Among them is Lior Raz, who plays Fauda‘s Officer Doron Kabilio and also produces the series. A former soldier in an elite Israeli special forces unit, Raz is now in the southern Israeli city of Sderot, which was hit by Hamas rockets. The actor, who will also star in Ridley Scott’s Gladiator 2, went with series co-creator Avi Issacharoff and Yohanan Plesner, head of the think tank Israeli Democracy Institute, to join the efforts of “Brothers in Arms,” the group against Prime Minister Benjamin Netanyahu’s judicial reform.
The Israeli leader has been heavily criticized for the surprise Hamas attacks, which killed more than 1,200 Israelis, according to reports. In response, Israeli attacks have killed reportedly more than 1,400 Palestinians, with thousands of soldiers now on the border of the Gaza Strip, where electricity, water and food supplies have been cut off.
“Together with Yohanan and Avi, I headed south to join hundreds of brave Brothers in Arms volunteers,” Raz wrote on his X (formerly known as Twitter) profile. Other performers from the series, including Tomer Capone, Yaakov Zada Daniel, Tzachi Halevi and Idan Amedi, also returned to duty.
It was almost a foregone conclusion for them, given that Fauda is about an anti-terrorist unit operating undercover in the West Bank. The series has proved dramatically prescient, especially with the finale of the third season, which involves the kidnapping of two Israeli boys who are taken to Gaza.
Fauda director Rotem Shamir said that when he started watching videos and news online, it looked like a scene from the TV series and not reality.
The entire Israeli film and TV industry has mobilized in the wake of the Hamas attack. All cinemas are closed and film and TV series productions (including that of Fauda itself, whose surprise fifth season was announced last month) have been halted, as ordered by the Israel Defense Forces. Meanwhile, actors, directors and entire film crews in the industry are lending help on the ground and engaging through social media to spread live news.

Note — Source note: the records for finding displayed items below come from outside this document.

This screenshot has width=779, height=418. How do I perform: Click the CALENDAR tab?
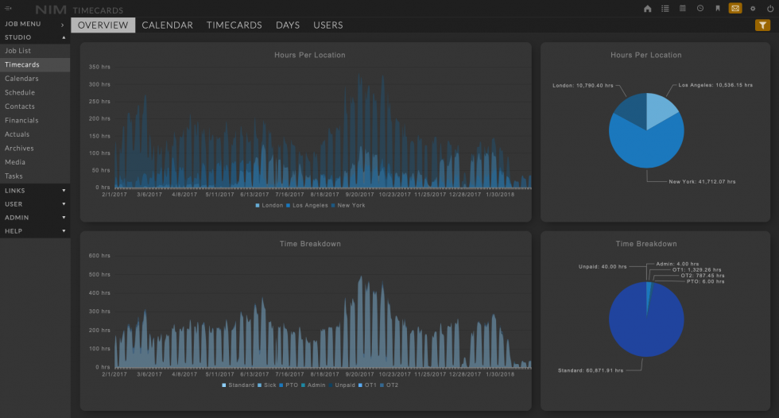[167, 25]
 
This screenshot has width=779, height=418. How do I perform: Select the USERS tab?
[327, 25]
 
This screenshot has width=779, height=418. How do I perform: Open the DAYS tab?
[288, 25]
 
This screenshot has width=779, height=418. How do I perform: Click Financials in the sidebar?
[21, 121]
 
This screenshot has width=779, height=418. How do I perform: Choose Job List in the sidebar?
[18, 51]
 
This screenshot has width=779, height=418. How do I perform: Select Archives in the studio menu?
[19, 149]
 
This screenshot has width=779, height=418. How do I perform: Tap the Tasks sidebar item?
[14, 176]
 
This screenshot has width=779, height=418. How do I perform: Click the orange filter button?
[762, 25]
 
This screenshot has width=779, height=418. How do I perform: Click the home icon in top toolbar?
[647, 9]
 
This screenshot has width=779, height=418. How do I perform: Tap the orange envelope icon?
[735, 9]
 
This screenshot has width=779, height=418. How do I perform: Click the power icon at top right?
[769, 9]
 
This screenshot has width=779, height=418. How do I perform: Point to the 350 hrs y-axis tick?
[100, 67]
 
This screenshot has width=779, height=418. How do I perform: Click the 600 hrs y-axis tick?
[100, 256]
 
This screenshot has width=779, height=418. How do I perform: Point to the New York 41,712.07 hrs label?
[702, 182]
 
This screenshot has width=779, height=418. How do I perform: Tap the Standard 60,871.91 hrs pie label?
[588, 370]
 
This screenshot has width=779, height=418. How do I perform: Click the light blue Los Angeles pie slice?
[661, 110]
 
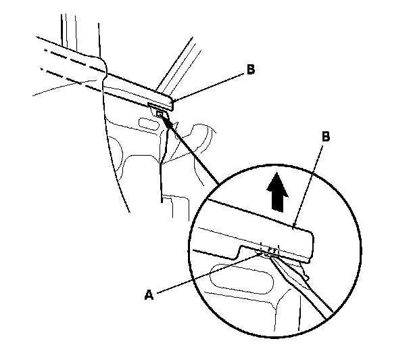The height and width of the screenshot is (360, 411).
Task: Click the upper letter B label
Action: [251, 70]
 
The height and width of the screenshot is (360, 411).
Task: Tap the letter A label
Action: [149, 295]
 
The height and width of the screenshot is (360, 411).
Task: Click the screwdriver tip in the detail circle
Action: [270, 256]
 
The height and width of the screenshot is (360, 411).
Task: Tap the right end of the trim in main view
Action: [173, 102]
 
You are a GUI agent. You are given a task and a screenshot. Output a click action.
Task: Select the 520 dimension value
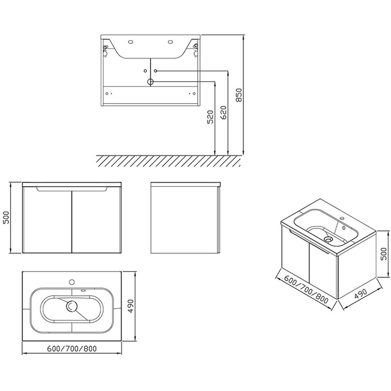coord(210,117)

Shalom can think of nothing else but finding a way to help his country. “I have cried and I will surely cry for a long time,” he says. “However, our spirit will not break, I am moved by the unity of Israelis who help each other in any way they can, by donating blood, money and supplies.”
“The whole industry is shut down,” said Adar Shafran, an Israeli director and producer and president of the Israeli Television and Film Producers Association (IPAC). “We are still in shock. After this war, nothing will be the same as before, for now we must just focus on survival.” In addition to cooking and organizing food donations, producers are using their skills and equipment to provide supplies to affected areas.
Shafran’s first feature film, Running on Sand, was to be released in Israel later this month with United King Films. “All the publicity was planned, yet now everything is canceled and I have no idea what will happen,” he said.
Shafran is also a producer of Netflix’s first original Hebrew-language series, Bros. Tragically, on Saturday, the person who was to deliver the series to Netflix was killed during the Hamas attack.
Shamir, the director of Fauda (Hostages and No Man’s Land), has let it be known that the productions he has been working on have stopped. Elsewhere, Israeli director Yahav Winner was reported missing Saturday and was found dead three days later. “He didn’t run away. He tried to save us. That was my husband,” Winner’s wife, filmmaker Shaylee Atary, said in an emotional tribute after his body was found in the south Israel kibbutz Kfar Aza on Wednesday.
The conflict continues to impact the release of film and TV projects. Fremantle put out a statement announcing that it will not bring the Australian series C*A*U*G*H*T, produced and starring Sean Penn, to Cannes for the international TV market MIPCOM. The series is about soldiers in a war-torn country who are taken hostage and become celebrities with online videos. Menemsha Films and FireGlory Pictures have also decided to postpone the release of Kiss Me Kosher because of the conflict.
The Haifa International Film Festival, which was scheduled to continue until Saturday, has been interrupted. Israeli participants accredited to the MIA Rome and BFI London Film Festival are absent and will miss upcoming events, including MIPCOM (Oct. 16-19). The El Gouna Film Festival in Egypt has been rescheduled from Oct. 13-20 to Oct. 27-Nov. 2.